Similarly, the chief justice reckons that the building of more courtrooms, about
which he has previously spoken plainly, would help. Plainly, if there are more
courts fitted out with room for a jury to sit, there can be more criminal trials. But
the extra provision would have to be startling to make a big impact on the
backlog.

Again, the average length of a criminal trial has gone from six days to nine days in
five years. Looking at ways of tightening the trials themselves might bring that
back in, but what does half a week do to a backlog that is ballooning months
beyond what is desired?

The big factors seem to be difficult to get a firm grip on, and, if grasped, difficult
to do anything about. Assume, as the chief justice says, that trials are becoming
more complex particularly with the use of scientific evidence and most notably
DNA evidence. Does this encourage people to try to raise a reasonable doubt in
the jury’s mind about whether they were even present at the scene of the crime, by
coming up with evidence that hints at an alibi?

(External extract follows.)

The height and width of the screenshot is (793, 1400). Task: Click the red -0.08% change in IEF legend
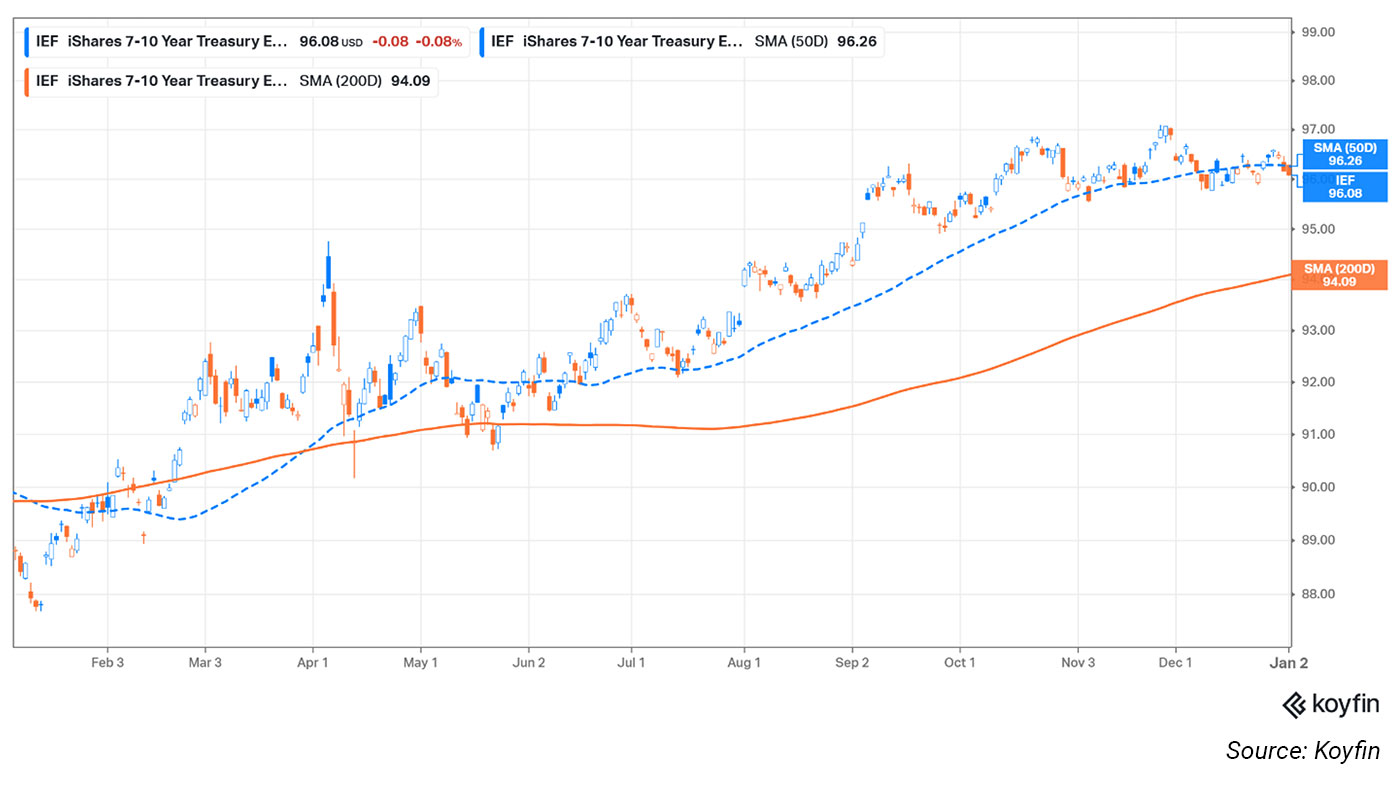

Is there any retreat from this?

The chief justice has not even hinted at this, but could it be, paradoxically, that the
rhetoric of law and order, usually accompanied by moves to increase penalties, is
producing the injustice that comes from delay because people are less disposed to
plead guilty?

Could it be that the feverish reactions when someone “walks free” (as often as not
under a suspended sentence, but let that go) induces in police and prosecutors a
somewhat nervy tendency to chase every rabbit down every burrow in preparing
their cases, thus taking longer to get ready, and setting up longer trials because the
defence has more issues to get into an argument about?

When the chief justice’s working group reports on ways to complete criminal trials
promptly enough to be able to say that justice is being done, are we going to
discover the real costs of the law and order we all so eagerly desire?